** begin **

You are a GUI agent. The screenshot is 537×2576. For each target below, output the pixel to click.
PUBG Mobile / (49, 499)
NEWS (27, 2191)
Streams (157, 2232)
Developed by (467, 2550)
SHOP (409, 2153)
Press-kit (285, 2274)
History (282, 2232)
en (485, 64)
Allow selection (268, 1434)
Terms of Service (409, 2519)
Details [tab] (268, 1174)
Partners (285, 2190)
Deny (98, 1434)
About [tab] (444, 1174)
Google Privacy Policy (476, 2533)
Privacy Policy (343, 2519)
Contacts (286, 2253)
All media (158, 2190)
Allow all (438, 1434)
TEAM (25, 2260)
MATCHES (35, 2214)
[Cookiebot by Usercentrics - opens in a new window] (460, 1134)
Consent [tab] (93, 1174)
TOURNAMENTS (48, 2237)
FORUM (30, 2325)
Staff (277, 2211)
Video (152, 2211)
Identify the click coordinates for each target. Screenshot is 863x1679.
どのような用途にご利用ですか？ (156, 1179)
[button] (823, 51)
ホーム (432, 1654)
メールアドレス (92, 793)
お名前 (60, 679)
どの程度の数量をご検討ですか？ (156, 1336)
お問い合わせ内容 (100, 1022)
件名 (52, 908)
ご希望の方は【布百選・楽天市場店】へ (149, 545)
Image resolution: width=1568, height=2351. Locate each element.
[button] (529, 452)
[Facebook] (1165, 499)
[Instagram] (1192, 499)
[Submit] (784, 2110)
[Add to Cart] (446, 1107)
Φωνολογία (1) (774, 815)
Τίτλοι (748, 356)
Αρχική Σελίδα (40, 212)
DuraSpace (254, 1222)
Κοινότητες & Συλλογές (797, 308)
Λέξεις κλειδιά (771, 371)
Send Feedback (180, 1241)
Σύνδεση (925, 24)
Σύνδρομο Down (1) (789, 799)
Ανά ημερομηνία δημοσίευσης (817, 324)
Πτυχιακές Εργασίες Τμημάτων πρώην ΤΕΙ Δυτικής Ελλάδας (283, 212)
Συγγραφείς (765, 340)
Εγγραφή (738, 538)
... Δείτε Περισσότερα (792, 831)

** end **

▶ [Goal of the exercise]: Reproduce all of the data above, putting "Data Protection Policy" in place of every occurrence of "Privacy Policy" and keeping everything else unchanged.

▶ [In response]:
You are a GUI agent. The screenshot is 537×2576. For each target below, output the pixel to click.
PUBG Mobile / (49, 499)
NEWS (27, 2191)
Streams (157, 2232)
Developed by (467, 2550)
SHOP (409, 2153)
Press-kit (285, 2274)
History (282, 2232)
en (485, 64)
Allow selection (268, 1434)
Terms of Service (409, 2519)
Details [tab] (268, 1174)
Partners (285, 2190)
Deny (98, 1434)
About [tab] (444, 1174)
Google Data Protection Policy (476, 2533)
Data Protection Policy (343, 2519)
Contacts (286, 2253)
All media (158, 2190)
Allow all (438, 1434)
TEAM (25, 2260)
MATCHES (35, 2214)
[Cookiebot by Usercentrics - opens in a new window] (460, 1134)
Consent [tab] (93, 1174)
TOURNAMENTS (48, 2237)
FORUM (30, 2325)
Staff (277, 2211)
Video (152, 2211)
Identify the click coordinates for each target. Screenshot is 863x1679.
どのような用途にご利用ですか？ (156, 1179)
[button] (823, 51)
ホーム (432, 1654)
メールアドレス (92, 793)
お名前 (60, 679)
どの程度の数量をご検討ですか？ (156, 1336)
お問い合わせ内容 (100, 1022)
件名 (52, 908)
ご希望の方は【布百選・楽天市場店】へ (149, 545)
Image resolution: width=1568, height=2351. Locate each element.
[button] (529, 452)
[Facebook] (1165, 499)
[Instagram] (1192, 499)
[Submit] (784, 2110)
[Add to Cart] (446, 1107)
Φωνολογία (1) (774, 815)
Τίτλοι (748, 356)
Αρχική Σελίδα (40, 212)
DuraSpace (254, 1222)
Κοινότητες & Συλλογές (797, 308)
Λέξεις κλειδιά (771, 371)
Send Feedback (180, 1241)
Σύνδεση (925, 24)
Σύνδρομο Down (1) (789, 799)
Ανά ημερομηνία δημοσίευσης (817, 324)
Πτυχιακές Εργασίες Τμημάτων πρώην ΤΕΙ Δυτικής Ελλάδας (283, 212)
Συγγραφείς (765, 340)
Εγγραφή (738, 538)
... Δείτε Περισσότερα (792, 831)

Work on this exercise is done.